A prospective study of patients with biliary sphincter of Oddi disorders (defined by clinical and laboratory data) evaluated the combination of a low-dose tricyclic antidepressant, nifedipine, and GTN. If there is no improvement after 3-6 months, the patient is recommended to have biliary sphincterotomy. 51% of patients (76% with type 3) had improvement or improvement in symptoms with medical therapy alone, 12% had improvement or resolution of symptoms with sphincterotomy, 10% improved with both therapy internal medicine and sphincterotomy. Despite their promise, opiates were allowed to be used in this study, confounding the determination of symptom improvement through interventions alone.
3. Treatment of sphincter of Oddi disorder by procedure Non-drug treatment for sphincter of Oddi disorder is commonly used, especially endoscopic sphincterotomy for patients with biliary sphincter of Oddi disorder. 1 and 2 and pancreatic sphincter of Oddi disorders. Analgesia has been demonstrated in 90% of patients with biliary sphincter of Oddi type 1 and 70% of patients with type 2. However, it is ineffective and may be harmful in type 3 patients. predictor and intervention in sphincter of the Oddi dysfunction trial is a landmark study for the treatment of type 3. This was a multicenter, sham-controlled, randomized trial in The patient had post-cholecystectomy pain, no imaging abnormalities or laboratory studies, and no prior sphincter of Oddi treatment. Participants underwent sphincterotomy or pseudosphincterotomy because of abdominal pain. The investigators concluded that performing sphincterotomy in patients with sphincter of Oddi type 3 was ineffective. Therefore, endoscopists are transitioning to performing sphincterotomy in these patients.
4. Conclusion Sphincter of Oddi dysfunction denotes impaired fluid flow through the sphincter of Oddi, either due to fixed stenosis or disordered muscle control (dyskinesia). Gallbladder function appears to play an important role in the sphincter of Oddi mechanism and patients without a gallbladder are more likely to have sphincter of Oddi dysfunction. Other potential contributing factors include female gender, hypothyroidism, irritable bowel syndrome, pre-existing pancreatitis, and exogenous medications. The data demonstrating the association between opiates and sphincter of Oddi disorders are clear and reproducible. The clinical syndromes that result, especially in patients after cholecystectomy, include abdominal pain accompanied by abrupt but reversible elevations of liver enzymes as well as acute pancreatitis. Different opiate agents appear to have different effects on basal and phased contractions of the sphincter of Oddi. While exogenous mu opioid agonists negatively affect flow through the sphincter of Oddi. Although there is some evidence that nifedipine, Botox ® and GTN may improve flow through the sphincter of Oddi and minimize it sphincter of Oddi symptoms, but the efficacy of these agents remains to be demonstrated in sufficiently large, randomized, controlled trials.

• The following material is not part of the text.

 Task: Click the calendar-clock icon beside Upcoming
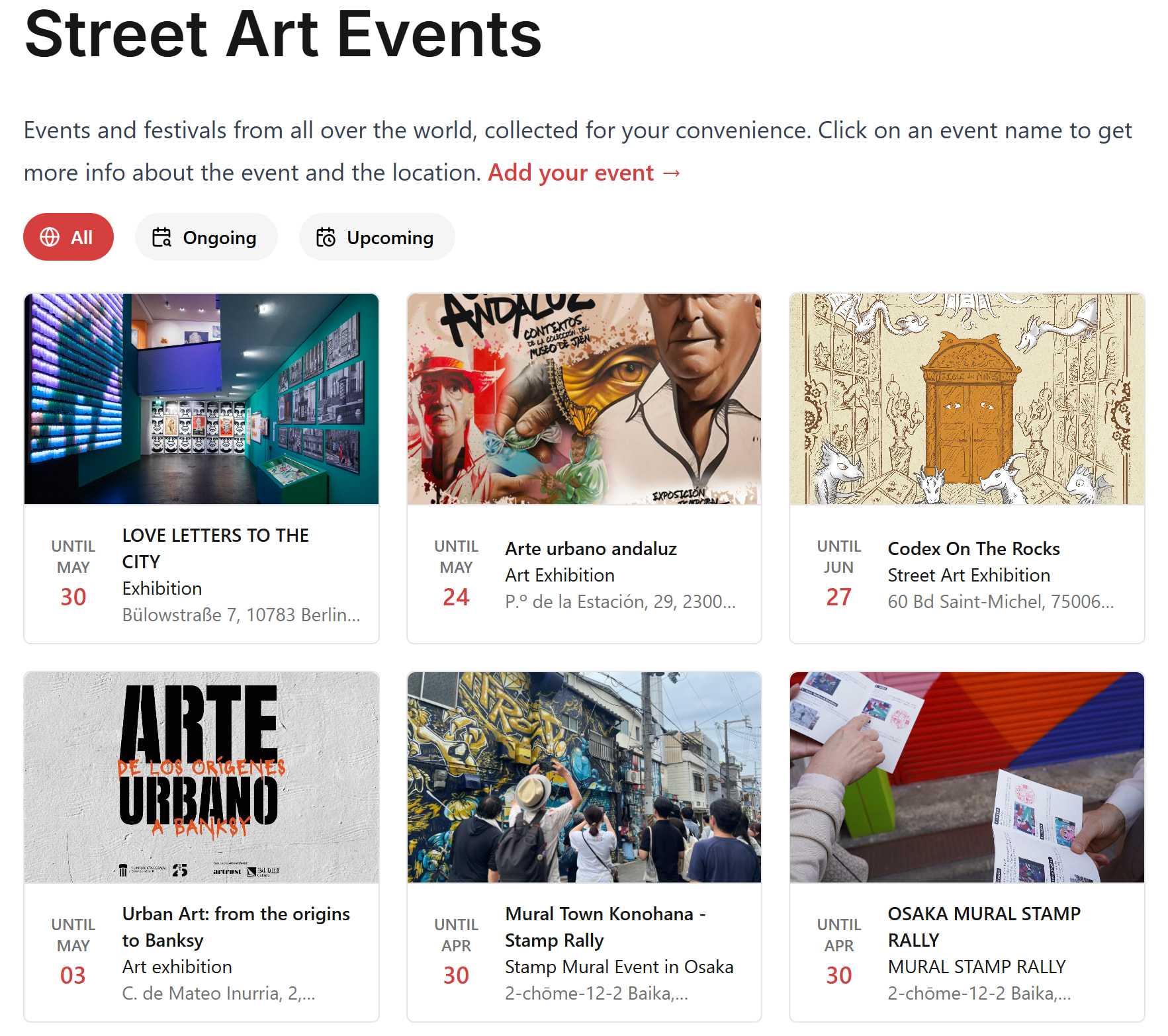coord(326,237)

Endoscopic sphincterotomy remains the treatment of choice for a number of patients correctly diagnosed with sphincter of Oddi disorder. However, increased caregiver awareness of the risk factors for sphincter of Oddi disorder offers opportunities for diagnosis and intervention, including avoidance of potential precipitating agents, especially in case without gallbladder.